======== Seite

Im Dorf lässt es sich aushalten. Draußen, auf dem Festivalgelände, tut sich der Boden auf: Schlamm, wohin man sieht. Man denkt an ein Gespräch mit Festivalchef Stefan Reichmann. „Die Zukunft ist klein“, hatte er gesagt und man denkt: Die Gegenwart ist abgereist – irgendwohin, wo es schön ist. Melancholie hält Einzug. Es fehlt an Kraft für den Optimismus. Irgendwie ist man in ein Trauerspiel geraten … Sich vorarbeiten zum Festival-Gelände. „Lass dein Auto im Dorf“, sagt einer. „Du kommst sonst nie an.“ “Wacken light”, scherzt ein anderer … Am Himmel: die Wolken.

Der Regen lächelt

20 Minuten Fußmarsch – vorbei an Nummernschildern aus der Republik: Westostnordsüd. Die Schlange: Ziemlich. Die Stimmung: Irgendwie trotzdem entspannt. Irgendwie trotzdem heiter. Der Regen lächelt. Auf dem Weg zum Festivalgelände: Zwei weitere Weltuntergänge. Aber: Niemand lässt sich die Stimmung verregnen. Irgendwie schön. Irgendwie wärmend. Vom Festival-Gelände zurück ins Dorf. Die Wolkendecke reißt auf.

All the way from Mississippi

In der Kirche: „The Staple Singers“. Die Anmoderation: „All the way from Mississippi.“ Und als die Band ihr Soul-Blues-Predigt vom Altarraum Richtung Publikum schickt, als hunderte Arme im Rhythmus mitzuschwingen beginnen, weiß man, warum man gekommen ist. Scheiß aufs Wetter. Eigentlich müssten die Staple Singers auf der Hauptbühne spielen. Sie würden es rocken. Aber so was von. Amerikanische Kirchen haben eine andere Akustik: Kein Hall. Das Schlagzeug verirrt sich nicht zwischen gotischen Spitzbögen. Stehst du hinten, wird der Klang suppig.

================
======== Aufgabendaten

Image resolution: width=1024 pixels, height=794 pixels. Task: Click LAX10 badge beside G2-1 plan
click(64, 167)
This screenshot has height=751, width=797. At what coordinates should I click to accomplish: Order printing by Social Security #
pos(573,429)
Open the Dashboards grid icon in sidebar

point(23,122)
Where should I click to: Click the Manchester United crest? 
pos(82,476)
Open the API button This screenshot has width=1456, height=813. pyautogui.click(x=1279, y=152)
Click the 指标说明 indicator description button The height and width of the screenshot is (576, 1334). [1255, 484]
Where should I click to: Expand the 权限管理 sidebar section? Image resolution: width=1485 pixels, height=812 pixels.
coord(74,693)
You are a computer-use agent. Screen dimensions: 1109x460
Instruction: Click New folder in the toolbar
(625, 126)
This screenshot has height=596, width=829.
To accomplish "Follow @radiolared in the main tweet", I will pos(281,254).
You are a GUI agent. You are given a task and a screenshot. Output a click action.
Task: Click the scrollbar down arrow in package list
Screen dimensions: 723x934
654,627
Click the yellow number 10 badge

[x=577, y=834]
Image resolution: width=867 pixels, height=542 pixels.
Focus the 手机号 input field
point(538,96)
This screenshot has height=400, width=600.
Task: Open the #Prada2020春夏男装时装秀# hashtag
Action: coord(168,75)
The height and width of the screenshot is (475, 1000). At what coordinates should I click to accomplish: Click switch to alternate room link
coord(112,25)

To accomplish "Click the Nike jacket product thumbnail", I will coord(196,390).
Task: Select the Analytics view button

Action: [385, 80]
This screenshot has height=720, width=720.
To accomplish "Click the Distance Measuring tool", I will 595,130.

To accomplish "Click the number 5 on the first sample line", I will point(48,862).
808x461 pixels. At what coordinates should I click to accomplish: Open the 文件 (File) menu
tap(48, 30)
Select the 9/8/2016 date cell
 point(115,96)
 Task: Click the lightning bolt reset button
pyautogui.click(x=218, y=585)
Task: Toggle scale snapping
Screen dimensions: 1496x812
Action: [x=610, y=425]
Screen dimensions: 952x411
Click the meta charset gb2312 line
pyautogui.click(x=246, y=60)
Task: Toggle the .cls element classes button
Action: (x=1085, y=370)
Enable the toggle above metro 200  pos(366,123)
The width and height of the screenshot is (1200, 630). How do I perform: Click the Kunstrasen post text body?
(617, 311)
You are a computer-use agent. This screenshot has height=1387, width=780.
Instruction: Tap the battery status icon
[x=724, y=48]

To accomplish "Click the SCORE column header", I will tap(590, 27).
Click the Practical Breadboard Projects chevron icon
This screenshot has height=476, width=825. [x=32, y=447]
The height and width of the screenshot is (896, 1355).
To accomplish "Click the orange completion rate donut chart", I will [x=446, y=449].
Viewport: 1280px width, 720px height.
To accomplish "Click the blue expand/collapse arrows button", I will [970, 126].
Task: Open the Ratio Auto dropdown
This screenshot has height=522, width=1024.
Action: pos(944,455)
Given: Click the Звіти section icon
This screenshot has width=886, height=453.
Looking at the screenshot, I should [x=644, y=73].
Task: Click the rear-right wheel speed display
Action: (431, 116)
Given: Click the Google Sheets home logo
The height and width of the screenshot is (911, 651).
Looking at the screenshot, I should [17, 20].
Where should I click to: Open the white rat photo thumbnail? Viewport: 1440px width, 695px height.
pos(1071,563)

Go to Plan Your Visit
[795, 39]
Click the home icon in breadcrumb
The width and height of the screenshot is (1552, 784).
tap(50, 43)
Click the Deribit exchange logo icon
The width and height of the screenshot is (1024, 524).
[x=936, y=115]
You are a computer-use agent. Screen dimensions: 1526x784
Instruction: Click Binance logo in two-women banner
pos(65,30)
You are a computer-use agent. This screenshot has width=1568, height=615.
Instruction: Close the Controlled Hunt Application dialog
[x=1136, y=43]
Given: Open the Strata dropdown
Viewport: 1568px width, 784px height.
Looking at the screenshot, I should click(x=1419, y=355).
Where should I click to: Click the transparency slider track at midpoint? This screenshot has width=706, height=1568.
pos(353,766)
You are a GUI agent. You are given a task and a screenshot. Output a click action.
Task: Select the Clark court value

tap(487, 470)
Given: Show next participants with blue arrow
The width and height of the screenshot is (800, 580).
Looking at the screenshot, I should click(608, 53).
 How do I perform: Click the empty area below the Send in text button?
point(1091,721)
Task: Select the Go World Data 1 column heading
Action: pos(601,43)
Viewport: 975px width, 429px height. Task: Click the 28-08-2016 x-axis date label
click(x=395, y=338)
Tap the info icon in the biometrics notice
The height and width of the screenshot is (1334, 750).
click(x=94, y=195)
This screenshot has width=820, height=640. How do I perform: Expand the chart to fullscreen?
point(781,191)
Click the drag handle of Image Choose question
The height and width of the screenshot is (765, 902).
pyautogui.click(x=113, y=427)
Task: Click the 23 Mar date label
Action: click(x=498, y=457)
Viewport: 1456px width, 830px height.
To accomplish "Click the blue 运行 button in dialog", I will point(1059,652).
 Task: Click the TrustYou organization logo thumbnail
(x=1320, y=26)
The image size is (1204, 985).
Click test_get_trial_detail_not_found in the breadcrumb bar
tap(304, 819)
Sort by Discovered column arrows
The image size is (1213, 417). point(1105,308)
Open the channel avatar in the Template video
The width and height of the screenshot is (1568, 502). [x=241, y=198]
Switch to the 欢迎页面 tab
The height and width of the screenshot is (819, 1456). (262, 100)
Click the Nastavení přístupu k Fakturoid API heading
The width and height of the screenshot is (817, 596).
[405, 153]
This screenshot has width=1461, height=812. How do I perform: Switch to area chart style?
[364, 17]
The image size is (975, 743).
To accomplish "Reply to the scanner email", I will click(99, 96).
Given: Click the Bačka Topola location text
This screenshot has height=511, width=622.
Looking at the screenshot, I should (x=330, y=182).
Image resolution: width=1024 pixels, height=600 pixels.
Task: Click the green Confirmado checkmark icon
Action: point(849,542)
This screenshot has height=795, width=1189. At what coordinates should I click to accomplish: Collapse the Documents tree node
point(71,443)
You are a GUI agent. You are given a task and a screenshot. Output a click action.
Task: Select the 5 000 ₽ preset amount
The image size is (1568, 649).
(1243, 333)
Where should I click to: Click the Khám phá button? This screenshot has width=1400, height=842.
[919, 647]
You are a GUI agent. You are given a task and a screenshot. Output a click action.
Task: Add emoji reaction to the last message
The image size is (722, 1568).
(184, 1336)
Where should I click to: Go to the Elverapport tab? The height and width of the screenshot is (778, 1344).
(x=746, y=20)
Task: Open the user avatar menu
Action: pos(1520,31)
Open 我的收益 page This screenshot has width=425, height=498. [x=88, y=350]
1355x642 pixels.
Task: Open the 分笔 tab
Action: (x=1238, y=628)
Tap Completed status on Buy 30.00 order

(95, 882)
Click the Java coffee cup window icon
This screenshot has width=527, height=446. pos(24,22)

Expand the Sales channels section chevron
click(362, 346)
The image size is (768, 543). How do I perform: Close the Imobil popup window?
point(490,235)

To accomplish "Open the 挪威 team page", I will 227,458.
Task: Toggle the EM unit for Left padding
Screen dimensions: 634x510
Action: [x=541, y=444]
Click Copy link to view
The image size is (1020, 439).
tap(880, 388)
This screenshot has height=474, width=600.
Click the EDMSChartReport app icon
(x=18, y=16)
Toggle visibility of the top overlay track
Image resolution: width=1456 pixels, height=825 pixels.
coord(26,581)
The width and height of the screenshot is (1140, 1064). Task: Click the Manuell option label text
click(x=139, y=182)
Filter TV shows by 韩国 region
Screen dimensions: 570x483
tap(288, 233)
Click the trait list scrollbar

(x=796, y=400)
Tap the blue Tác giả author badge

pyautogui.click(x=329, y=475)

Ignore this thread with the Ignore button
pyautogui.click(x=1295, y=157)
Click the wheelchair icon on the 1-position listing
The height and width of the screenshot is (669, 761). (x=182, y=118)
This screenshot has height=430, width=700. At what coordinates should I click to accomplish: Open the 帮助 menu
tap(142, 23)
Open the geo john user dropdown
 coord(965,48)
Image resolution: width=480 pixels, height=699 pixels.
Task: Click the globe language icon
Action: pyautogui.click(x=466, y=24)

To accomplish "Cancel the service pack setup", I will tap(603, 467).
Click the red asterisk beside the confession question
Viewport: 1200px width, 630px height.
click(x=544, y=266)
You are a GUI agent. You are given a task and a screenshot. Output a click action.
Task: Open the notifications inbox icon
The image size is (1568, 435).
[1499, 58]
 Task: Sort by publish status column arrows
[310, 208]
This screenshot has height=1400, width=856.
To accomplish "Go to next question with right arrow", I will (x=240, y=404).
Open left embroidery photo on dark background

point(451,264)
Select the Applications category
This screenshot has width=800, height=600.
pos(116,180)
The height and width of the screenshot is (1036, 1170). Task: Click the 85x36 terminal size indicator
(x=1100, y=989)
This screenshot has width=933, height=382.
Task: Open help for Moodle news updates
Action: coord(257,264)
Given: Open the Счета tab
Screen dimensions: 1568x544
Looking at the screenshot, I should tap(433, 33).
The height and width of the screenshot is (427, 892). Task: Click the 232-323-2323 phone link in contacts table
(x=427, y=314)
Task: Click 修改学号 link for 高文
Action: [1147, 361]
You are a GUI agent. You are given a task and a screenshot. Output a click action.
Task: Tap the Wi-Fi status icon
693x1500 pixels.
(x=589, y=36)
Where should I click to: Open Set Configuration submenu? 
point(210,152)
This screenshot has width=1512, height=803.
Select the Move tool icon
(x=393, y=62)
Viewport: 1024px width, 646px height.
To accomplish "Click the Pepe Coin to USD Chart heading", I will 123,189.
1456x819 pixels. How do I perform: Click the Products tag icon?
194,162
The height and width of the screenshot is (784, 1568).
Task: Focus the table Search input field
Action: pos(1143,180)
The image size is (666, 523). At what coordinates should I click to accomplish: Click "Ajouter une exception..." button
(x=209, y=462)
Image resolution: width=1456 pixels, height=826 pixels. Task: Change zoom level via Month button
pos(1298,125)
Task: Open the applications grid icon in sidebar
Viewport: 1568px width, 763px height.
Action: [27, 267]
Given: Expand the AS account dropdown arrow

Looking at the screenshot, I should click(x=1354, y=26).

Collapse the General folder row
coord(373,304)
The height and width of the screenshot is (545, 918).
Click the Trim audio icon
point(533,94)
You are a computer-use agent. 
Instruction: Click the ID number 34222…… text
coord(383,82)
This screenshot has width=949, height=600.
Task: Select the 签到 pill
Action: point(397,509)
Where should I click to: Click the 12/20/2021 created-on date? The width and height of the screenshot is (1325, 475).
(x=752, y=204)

================

Arbeitsauftrag 1: Welche Band tritt laut dem Festivalbericht in der Kirche auf?
Arbeitsauftrag 2: Bitte gib aus den Einträgen die Zeilen unverändert aus, beginnend mit der Zeile mit „This screenshot has width=820, height=640.“ und weiter bis einschließlich der Zeile mit „point(71,443)“.
Der Festivalbericht und die Einträge sind zwei voneinander unabhängige Materialien.

Schriftliche Antwort 1: The Staple Singers.

Schriftliche Antwort 2:
This screenshot has width=820, height=640. How do I perform: Expand the chart to fullscreen?
point(781,191)
Click the drag handle of Image Choose question
The height and width of the screenshot is (765, 902).
pyautogui.click(x=113, y=427)
Task: Click the 23 Mar date label
Action: click(x=498, y=457)
Viewport: 1456px width, 830px height.
To accomplish "Click the blue 运行 button in dialog", I will point(1059,652).
 Task: Click the TrustYou organization logo thumbnail
(x=1320, y=26)
The image size is (1204, 985).
Click test_get_trial_detail_not_found in the breadcrumb bar
tap(304, 819)
Sort by Discovered column arrows
The image size is (1213, 417). point(1105,308)
Open the channel avatar in the Template video
The width and height of the screenshot is (1568, 502). [x=241, y=198]
Switch to the 欢迎页面 tab
The height and width of the screenshot is (819, 1456). (262, 100)
Click the Nastavení přístupu k Fakturoid API heading
The width and height of the screenshot is (817, 596).
[405, 153]
This screenshot has width=1461, height=812. How do I perform: Switch to area chart style?
[364, 17]
The image size is (975, 743).
To accomplish "Reply to the scanner email", I will click(99, 96).
Given: Click the Bačka Topola location text
This screenshot has height=511, width=622.
Looking at the screenshot, I should (x=330, y=182).
Image resolution: width=1024 pixels, height=600 pixels.
Task: Click the green Confirmado checkmark icon
Action: point(849,542)
This screenshot has height=795, width=1189. At what coordinates should I click to accomplish: Collapse the Documents tree node
point(71,443)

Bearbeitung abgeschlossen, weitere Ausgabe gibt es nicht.